Open PravinRanjan10 opened 4 years ago
@thatsdone As per discussion, please take a look.
Some notes from our private discussion for records.
ceph -s
says 'HEALTH_OK', but actually the last line of its output means there are no OSDs up and running. So, even if you didn't get the syntax level error originally you got, you should have had another trouble (saying timeout to waiting for ceph cluster stabilization.)@thatsdone Sure, let me reproduce this again. I will share you full log.
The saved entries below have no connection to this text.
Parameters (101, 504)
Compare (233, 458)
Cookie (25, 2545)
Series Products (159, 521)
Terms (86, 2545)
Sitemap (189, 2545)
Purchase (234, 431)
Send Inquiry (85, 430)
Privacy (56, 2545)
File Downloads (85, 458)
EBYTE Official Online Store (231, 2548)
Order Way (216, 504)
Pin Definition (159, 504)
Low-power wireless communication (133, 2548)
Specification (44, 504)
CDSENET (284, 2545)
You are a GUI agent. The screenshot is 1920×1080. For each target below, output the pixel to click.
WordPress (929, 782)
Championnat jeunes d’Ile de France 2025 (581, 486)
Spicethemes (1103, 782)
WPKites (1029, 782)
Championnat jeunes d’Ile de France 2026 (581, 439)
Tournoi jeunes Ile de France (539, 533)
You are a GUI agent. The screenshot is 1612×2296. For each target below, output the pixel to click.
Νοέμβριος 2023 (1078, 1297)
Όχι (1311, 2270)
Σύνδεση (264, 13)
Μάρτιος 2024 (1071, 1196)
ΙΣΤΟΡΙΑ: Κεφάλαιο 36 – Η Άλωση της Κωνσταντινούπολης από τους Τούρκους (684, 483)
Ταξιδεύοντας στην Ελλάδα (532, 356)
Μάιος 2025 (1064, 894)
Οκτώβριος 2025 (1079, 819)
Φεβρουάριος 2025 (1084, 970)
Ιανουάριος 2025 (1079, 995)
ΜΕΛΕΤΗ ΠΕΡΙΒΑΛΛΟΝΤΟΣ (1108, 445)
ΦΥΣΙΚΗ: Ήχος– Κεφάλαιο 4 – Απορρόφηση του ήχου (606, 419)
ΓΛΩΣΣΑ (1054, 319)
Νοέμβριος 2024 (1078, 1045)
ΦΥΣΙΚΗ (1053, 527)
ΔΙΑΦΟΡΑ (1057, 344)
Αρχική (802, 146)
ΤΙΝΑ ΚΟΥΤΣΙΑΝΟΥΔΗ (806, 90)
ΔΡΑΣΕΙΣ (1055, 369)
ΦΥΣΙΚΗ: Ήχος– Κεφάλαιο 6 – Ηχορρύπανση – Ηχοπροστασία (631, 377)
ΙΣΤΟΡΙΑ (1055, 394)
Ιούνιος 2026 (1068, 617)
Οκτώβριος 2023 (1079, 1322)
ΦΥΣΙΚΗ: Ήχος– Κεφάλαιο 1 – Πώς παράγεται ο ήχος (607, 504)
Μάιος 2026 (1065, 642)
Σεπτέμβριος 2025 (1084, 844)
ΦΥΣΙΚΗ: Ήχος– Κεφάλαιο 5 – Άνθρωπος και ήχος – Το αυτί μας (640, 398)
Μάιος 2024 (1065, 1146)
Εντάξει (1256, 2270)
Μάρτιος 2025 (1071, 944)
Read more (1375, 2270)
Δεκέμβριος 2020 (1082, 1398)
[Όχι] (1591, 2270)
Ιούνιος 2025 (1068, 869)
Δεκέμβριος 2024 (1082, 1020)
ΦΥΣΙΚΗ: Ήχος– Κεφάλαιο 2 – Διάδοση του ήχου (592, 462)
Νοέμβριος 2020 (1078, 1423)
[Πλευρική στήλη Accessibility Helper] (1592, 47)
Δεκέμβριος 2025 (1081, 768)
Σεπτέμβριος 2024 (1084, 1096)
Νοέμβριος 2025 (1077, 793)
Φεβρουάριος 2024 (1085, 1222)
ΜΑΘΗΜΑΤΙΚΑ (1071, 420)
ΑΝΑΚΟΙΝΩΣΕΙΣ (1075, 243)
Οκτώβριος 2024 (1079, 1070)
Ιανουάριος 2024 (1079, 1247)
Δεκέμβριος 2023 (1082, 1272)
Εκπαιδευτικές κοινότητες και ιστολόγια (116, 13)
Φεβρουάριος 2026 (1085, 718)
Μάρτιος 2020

Thanks for quick look into this.
@PravinRanjan10
Three points.
(1) While trying to reproduce this issue, I noticed that ceph mimic checks number of active OSDs by following 'osd_pool_default_size' and this could make ceph -s
result HEALTH_WARN. I think you are using enough number of disks (or consistent 'osd_pool_default_size' value), but anyway please pay attention to this topic.
(2) When you try to reproduce the issue, please ensure that you have the following configuration parameters in 'ansible/group_vars/osdsdock.yml'.
(3) From a viewpoint of the new feature that you are working on (ceph fs support), I think it's better to use an existing ceph cluster instead of building that via opensds-installer because ceph setup itself is essentially outside of SODA/opensds. What do you think about?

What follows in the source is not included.